The Toliara Sands project is considered by Base Resources to be one of the best mineral sands development projects in the world. It is underpinned by the Ranobe deposit which has a JORC 2012 Resource of 857 Mt at 6.2% heavy mineral, including 612 Mt at 6.7% heavy mineral in the Measured and Indicated Categories.
Building on the work completed to date, Base Resources’ development plan is to complete a full study phase ahead of a decision to proceed to construction in the second half of calendar 2019. This timetable could be expected to see the Toliara Sands project in production in mid-2021.
Tim Carstens, MD of Base Resources, comments: “World Titane (the successor to the formerly ASX-listed World Titanium Resources) has invested significantly in progression of the Toliara Sands project over a number of years, establishing a world-class Mineral Resource, advancing development studies and securing key permits and licenses.”

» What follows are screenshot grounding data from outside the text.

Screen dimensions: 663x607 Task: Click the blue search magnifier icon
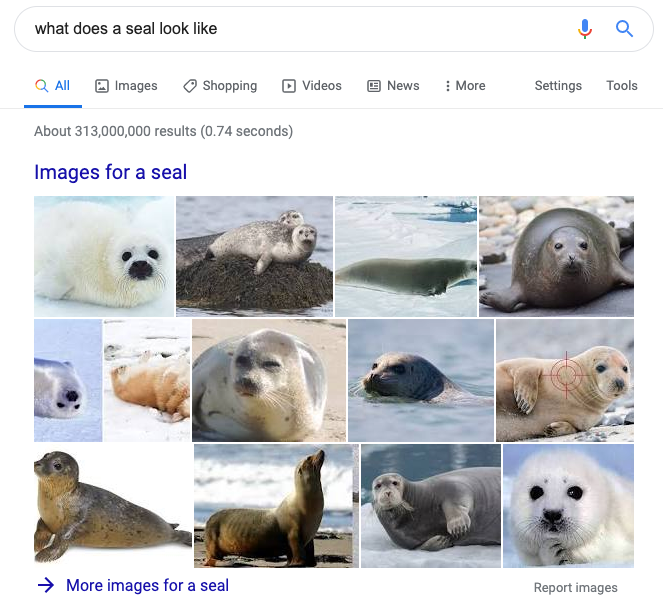624,29
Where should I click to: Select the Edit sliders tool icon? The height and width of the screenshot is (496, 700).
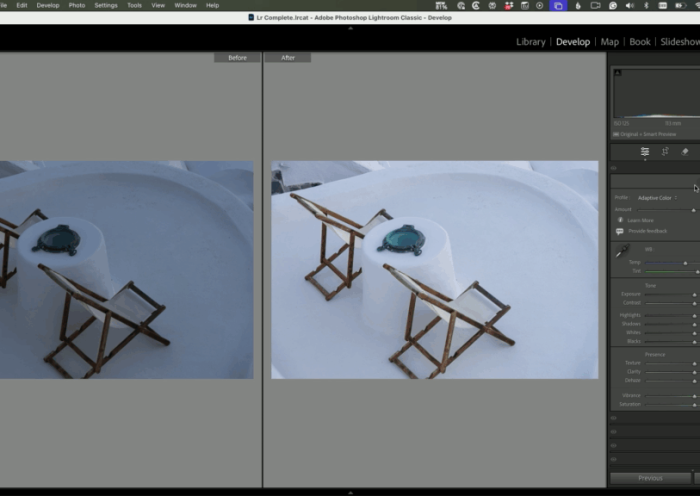tap(645, 152)
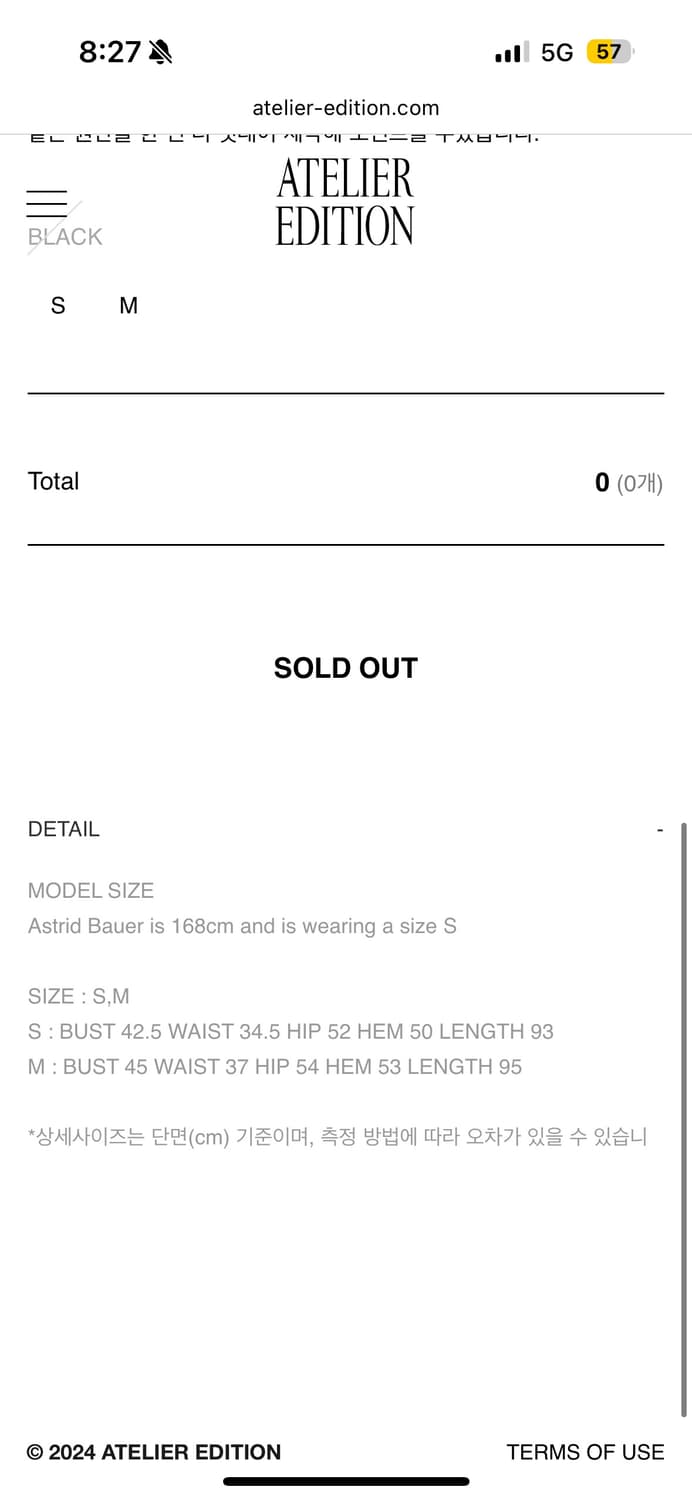This screenshot has height=1500, width=692.
Task: Click the battery indicator showing 57
Action: 609,52
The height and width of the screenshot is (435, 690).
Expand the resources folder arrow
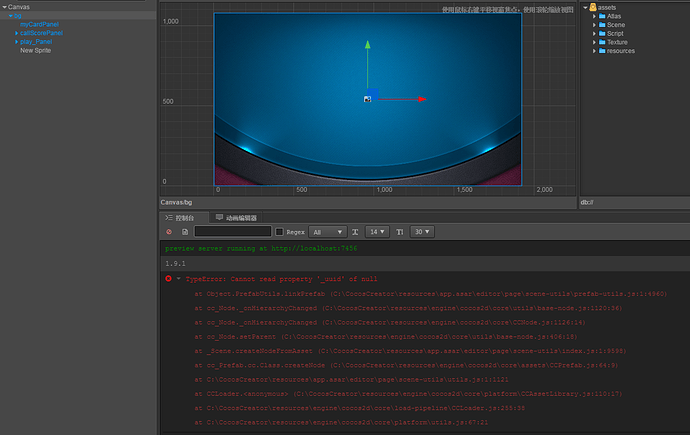pyautogui.click(x=594, y=50)
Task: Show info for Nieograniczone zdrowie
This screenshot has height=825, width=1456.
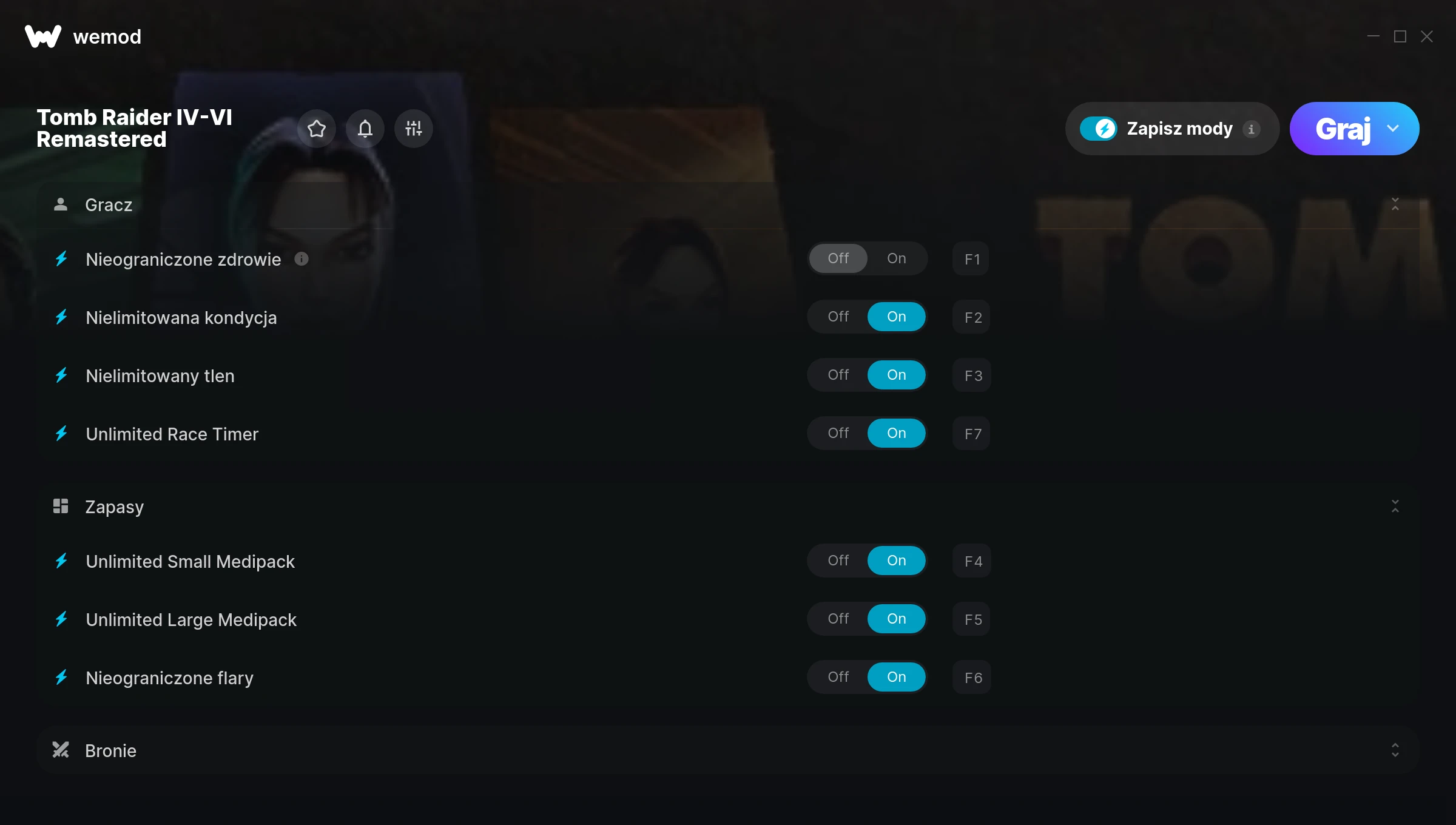Action: [x=302, y=259]
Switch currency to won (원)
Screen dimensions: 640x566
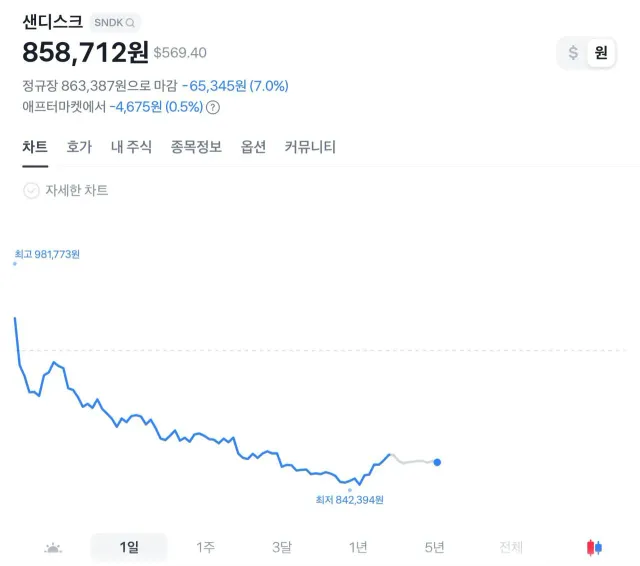(x=601, y=53)
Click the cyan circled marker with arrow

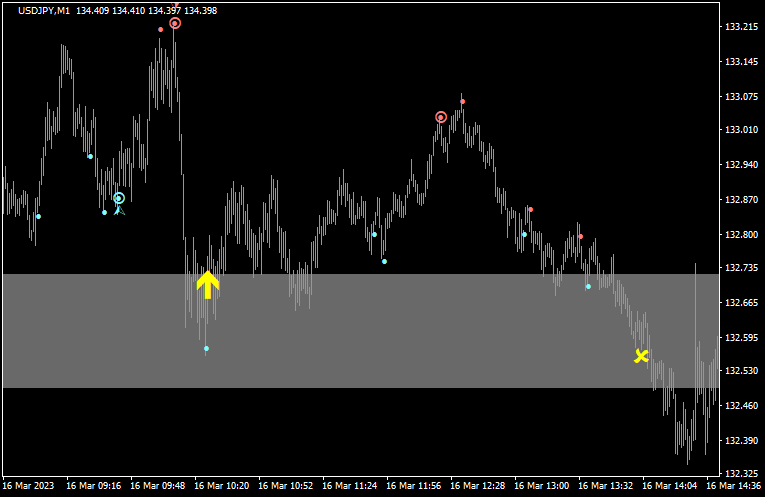pos(119,199)
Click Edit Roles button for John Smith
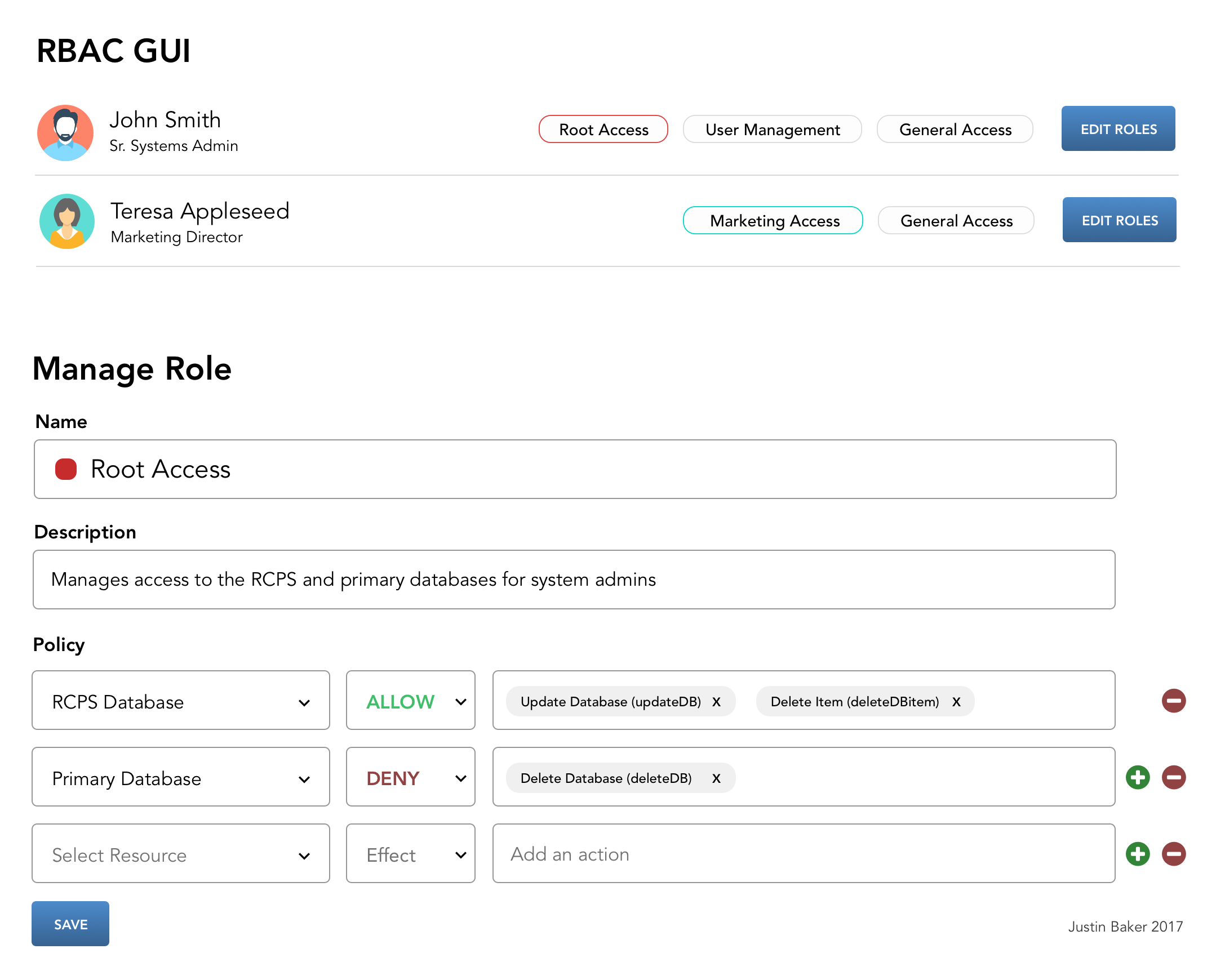This screenshot has width=1216, height=980. [x=1117, y=128]
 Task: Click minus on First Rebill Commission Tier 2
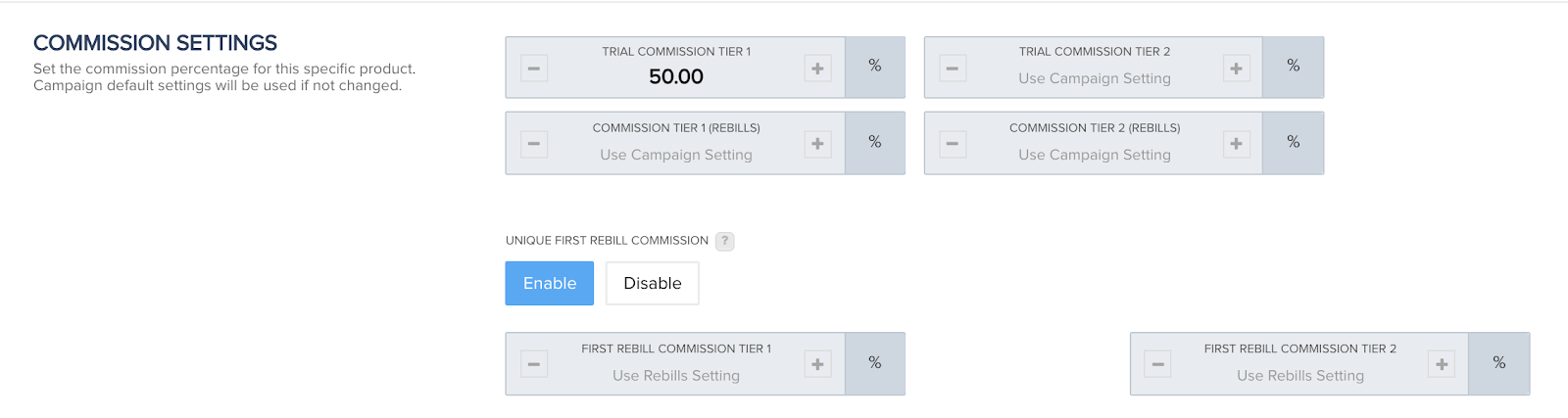1158,364
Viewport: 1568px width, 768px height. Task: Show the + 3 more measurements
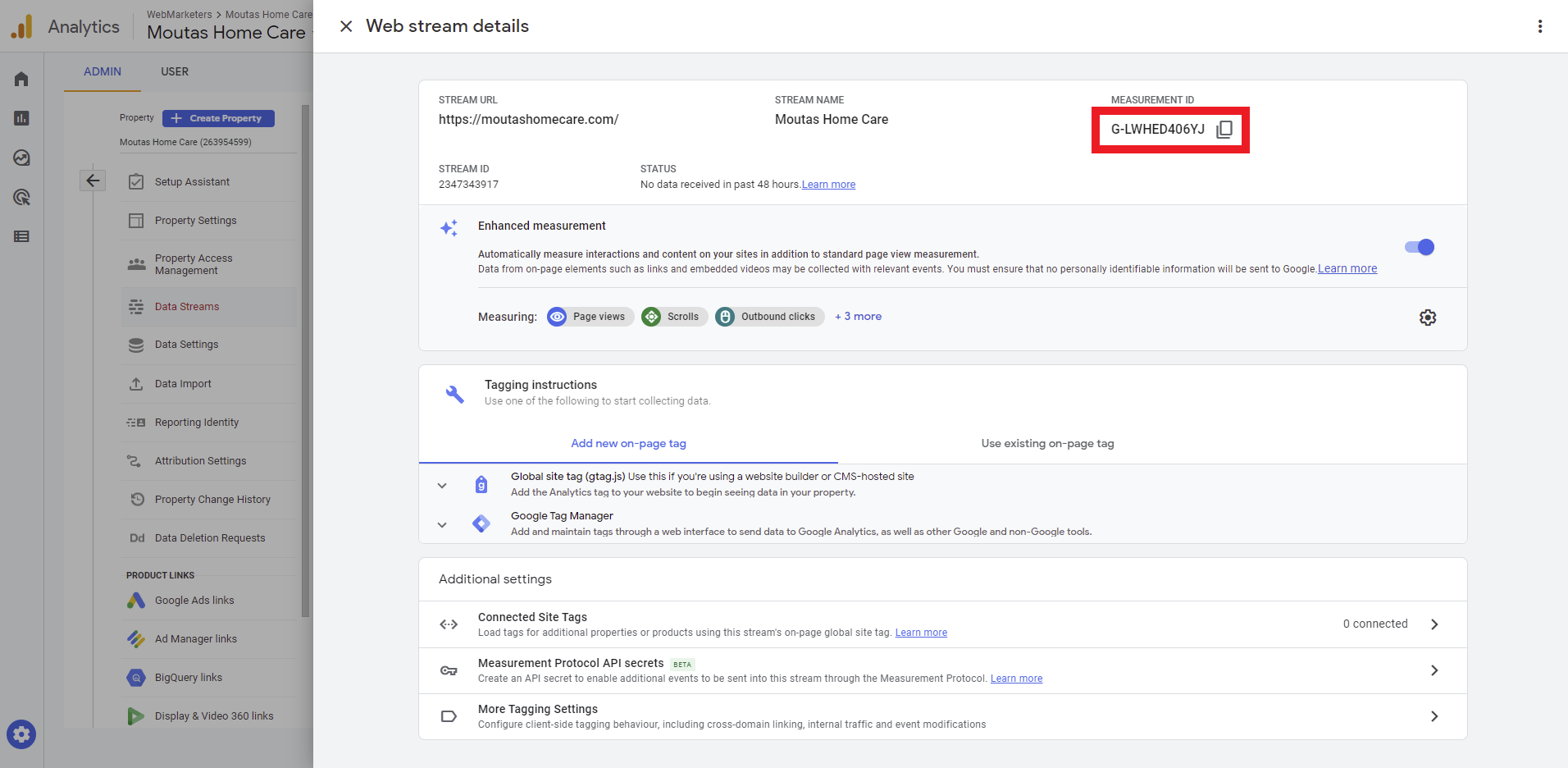click(858, 317)
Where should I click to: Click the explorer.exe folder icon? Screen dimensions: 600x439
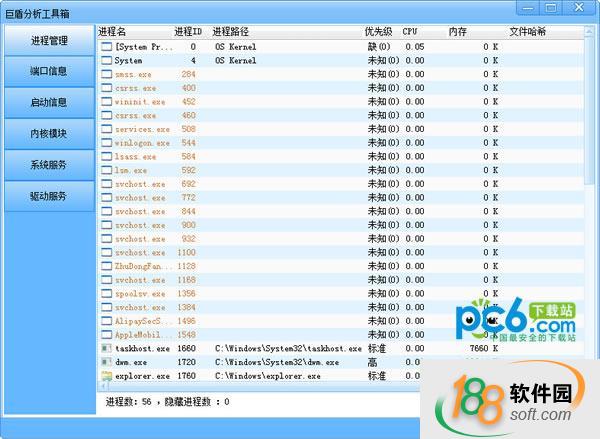106,376
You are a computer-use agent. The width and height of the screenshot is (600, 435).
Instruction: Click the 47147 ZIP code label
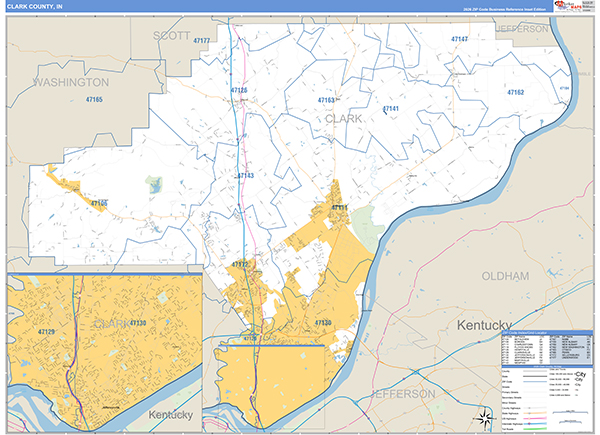pos(459,39)
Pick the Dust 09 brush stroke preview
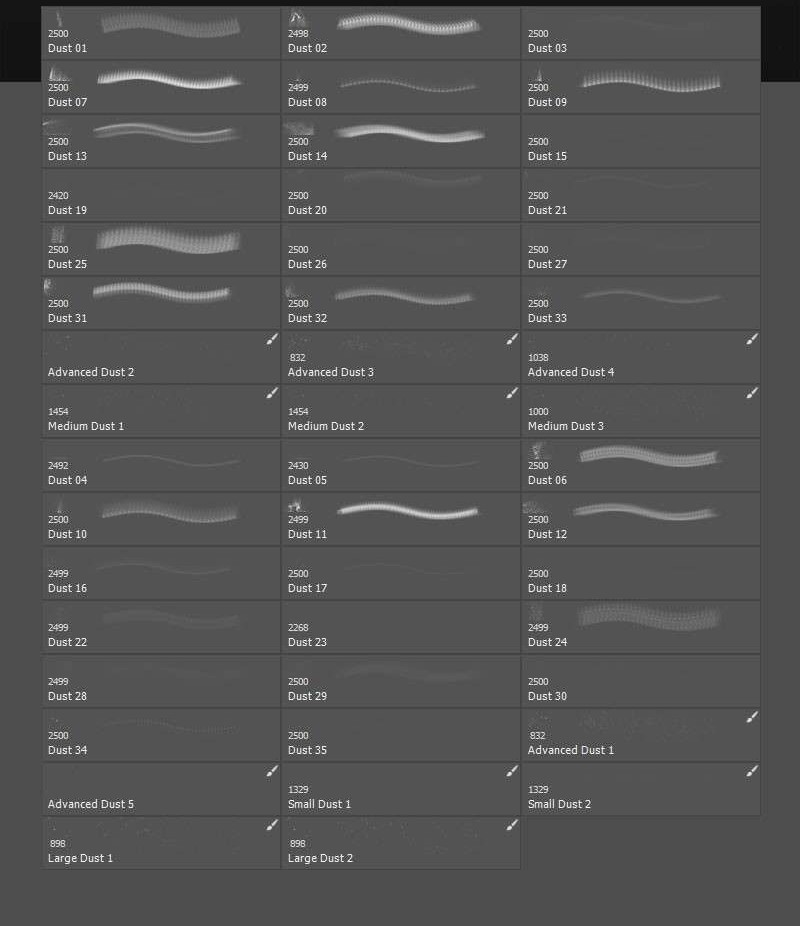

“World Titane has also successfully fostered strong relationships with the government of Madagascar and the local community. The majority shareholders in World Titane, AMED Funds and Boulle Titanium, who have been instrumental in the recent project progression, have committed their ongoing support to the project to ensure a continued smooth progression to mine development.”
“This is a transformational acquisition for Base Resources and represents a significant step in execution of the company’s strategic plan.”
To fund the $75 million initial consideration, Base Resources is seeking to raise A$100 million through a combined share placement to institutional investors in eligible jurisdictions and a 1 for 3 accelerated pro rata renounceable entitlements offer.
All shares will be offered at A$0.255 per share. The offer has been partially underwritten by RFC Ambrian subject to the terms and conditions of an offer management and underwriting agreement to a cap of approximately A$88.4 million.
RFC Ambrian has also been appointed by Base Resources as the Offer Manager. Numis Securities has been appointed the Joint UK Manager in relation to the offer.